Ma l’aspetto fondamentale delle ricerche è che la stessa tavolozza di colori e stratigrafia di pigmenti accomuna le due opere, la Cena di Brera e la Maddalena, e fa ritenere che a realizzarle sia stata la stessa mano. Emerge una prevalenza del rame che è il principale componente dei pigmenti verdi delle foglie. C’è una notevole presenza delle terre combinate con l’ocra, mentre le lacche formano i rossi e intervengono nella composizione degli incarnati. Nel panneggio della Maddalena compare il cinabro, pigmento a base di mercurio. E gli ossidi di ferro sono serviti a ricoprire con un velo scuro il paesaggio sottostante.
Torniamo a Caravaggio fuggitivo. Lascia le terre dei Colonna e va a Napoli sotto la protezione di Giovanna Colonna, figlia di Marcantonio, vincitore della battaglia di Lepanto. Da Napoli fugge a Malta, infine ritorna a Napoli. Nell’estate del 1610 sale a bordo di una feluca, «con alcune poche robe per venirsene a Roma». Deodato Gentile, vescovo di Caserta, scrive al segretario di Stato cardinale Scipione Borghese che Caravaggio porta con sé tre dipinti, «doi San Joanni e una Madalena». Forse li vuole donare proprio a Scipione Borghese per ottenere la sua protezione.
Scende dall’imbarcazione a Palo, sul litorale laziale, per proseguire verso Roma. Ma il capitano delle guardie pontificie lo arresta. L’imbarcazione se ne torna a Napoli dove riporta le tre tele. Uno dei San Giovanni si ammira oggi nella Galleria Borghese a Roma. L’altro non si sa dove sia finito. La Maddalena invece trova riparo in casa della principessa Carafa-Colonna a Napoli. E diventa uno dei soggetti più copiati. Louis Finson, pittore fiammingo, nel 1612 è a Napoli dove ammira la Maddalena e ne dipinge una sua versione esposta ora nel Museo di Belle Arti di Marsiglia. Maurizio Marini ha contato almeno sedici versioni o copie della Maddalena. Ci si domanda se lo stesso Caravaggio ne avesse realizzate più copie. In ogni caso, qual è il capolavoro iniziale da cui sono discese le varie versioni? Qual è «l’archetipo»? — si domandava Roberto Longhi. Secondo il critico d’arte Giovanni Carandente, «l’originale caravaggesco» è proprio questo di cui parliamo, perché «risulta palese la superiore qualità dell’opera rispetto alle varianti».

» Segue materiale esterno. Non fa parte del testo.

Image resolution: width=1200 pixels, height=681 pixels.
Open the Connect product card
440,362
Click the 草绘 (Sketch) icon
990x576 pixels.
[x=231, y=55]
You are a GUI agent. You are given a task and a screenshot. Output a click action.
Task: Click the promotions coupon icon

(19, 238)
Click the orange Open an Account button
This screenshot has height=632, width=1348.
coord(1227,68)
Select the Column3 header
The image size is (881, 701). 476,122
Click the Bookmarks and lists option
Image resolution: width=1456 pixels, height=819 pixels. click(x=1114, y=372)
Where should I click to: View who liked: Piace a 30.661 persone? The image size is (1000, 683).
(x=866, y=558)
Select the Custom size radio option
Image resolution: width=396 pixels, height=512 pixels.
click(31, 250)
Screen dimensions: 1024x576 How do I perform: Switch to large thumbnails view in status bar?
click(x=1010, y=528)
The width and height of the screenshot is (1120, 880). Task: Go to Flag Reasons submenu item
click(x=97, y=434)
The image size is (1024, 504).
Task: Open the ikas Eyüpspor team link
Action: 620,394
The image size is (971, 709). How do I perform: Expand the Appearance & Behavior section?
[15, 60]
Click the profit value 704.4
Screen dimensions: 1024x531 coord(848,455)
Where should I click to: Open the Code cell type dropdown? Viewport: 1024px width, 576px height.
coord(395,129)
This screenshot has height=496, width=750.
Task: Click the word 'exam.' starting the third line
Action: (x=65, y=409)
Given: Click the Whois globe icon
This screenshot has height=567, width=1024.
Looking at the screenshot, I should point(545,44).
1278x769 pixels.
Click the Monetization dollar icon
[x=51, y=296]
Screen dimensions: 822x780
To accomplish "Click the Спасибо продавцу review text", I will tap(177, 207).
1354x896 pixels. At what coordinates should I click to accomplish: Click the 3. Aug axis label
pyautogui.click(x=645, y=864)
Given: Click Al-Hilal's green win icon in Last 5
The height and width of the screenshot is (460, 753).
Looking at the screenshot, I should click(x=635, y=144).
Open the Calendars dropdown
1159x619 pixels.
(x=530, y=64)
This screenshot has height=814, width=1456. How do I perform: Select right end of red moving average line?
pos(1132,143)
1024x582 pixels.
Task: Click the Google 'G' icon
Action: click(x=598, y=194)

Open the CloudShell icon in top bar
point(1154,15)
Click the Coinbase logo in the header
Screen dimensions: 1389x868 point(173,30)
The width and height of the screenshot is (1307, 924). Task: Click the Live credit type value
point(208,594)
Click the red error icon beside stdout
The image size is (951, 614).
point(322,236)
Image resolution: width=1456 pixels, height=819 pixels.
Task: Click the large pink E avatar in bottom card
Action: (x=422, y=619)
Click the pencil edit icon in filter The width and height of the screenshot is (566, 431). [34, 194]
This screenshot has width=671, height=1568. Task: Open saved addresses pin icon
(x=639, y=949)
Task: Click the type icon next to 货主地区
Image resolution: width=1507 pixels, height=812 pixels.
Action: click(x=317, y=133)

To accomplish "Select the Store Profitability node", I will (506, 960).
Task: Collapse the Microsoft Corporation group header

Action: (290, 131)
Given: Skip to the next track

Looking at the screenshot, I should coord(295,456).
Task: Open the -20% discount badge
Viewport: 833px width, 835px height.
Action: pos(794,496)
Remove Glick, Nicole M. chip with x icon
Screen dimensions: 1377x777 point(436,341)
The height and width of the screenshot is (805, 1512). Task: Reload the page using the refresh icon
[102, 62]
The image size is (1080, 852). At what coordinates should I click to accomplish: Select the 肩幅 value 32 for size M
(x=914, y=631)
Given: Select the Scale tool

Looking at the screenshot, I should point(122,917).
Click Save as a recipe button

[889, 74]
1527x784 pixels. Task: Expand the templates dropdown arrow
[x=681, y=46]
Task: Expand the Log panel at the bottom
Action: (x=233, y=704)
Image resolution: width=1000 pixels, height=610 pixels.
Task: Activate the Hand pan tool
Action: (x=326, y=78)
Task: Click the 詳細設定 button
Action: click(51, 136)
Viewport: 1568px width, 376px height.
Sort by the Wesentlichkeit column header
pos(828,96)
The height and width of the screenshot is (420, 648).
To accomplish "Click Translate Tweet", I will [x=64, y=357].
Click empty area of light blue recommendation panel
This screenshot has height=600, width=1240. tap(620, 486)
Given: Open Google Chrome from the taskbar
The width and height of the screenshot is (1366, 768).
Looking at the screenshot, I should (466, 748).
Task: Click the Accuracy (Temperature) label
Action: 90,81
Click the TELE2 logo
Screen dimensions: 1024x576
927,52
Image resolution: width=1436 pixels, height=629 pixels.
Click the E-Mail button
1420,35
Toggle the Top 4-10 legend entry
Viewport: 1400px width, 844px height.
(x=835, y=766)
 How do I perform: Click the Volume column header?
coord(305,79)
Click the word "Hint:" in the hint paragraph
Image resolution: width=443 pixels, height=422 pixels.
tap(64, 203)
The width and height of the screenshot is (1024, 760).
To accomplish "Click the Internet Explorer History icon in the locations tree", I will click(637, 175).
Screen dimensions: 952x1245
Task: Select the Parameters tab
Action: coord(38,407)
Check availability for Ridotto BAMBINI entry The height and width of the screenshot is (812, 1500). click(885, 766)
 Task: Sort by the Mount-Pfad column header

La Maddalena rimase in casa dei Carafa-Colonna fino al 1873, quando la compra Michele Blundo, che la lascia in eredità alla nipote sposata con l’avvocato Giuseppe Klain, il quale nel 1976 la cede agli attuali proprietari, che preferiscono rimanere anonimi. «Questo quadro — osserva Roberto Bellucci, dell’Opificio fiorentino —, ha una storia documentata. A differenza di Leonardo, Caravaggio lavorava da solo, non aveva allievi. Allora, se non l’ha fatto lui chi è il pittore altrettanto bravo da realizzare un capolavoro?».
E Caravaggio? Secondo la versione ufficiale, liberato dalla prigione, fuggì lungo la costa e morì di malaria a Porto Ercole. Una versione che lo studioso Vincenzo Pacelli considera falsa. Sulla base di documenti scovati nell’Archivio segreto del Vaticano, Pacelli sostiene che Caravaggio fu assassinato a Palo Laziale.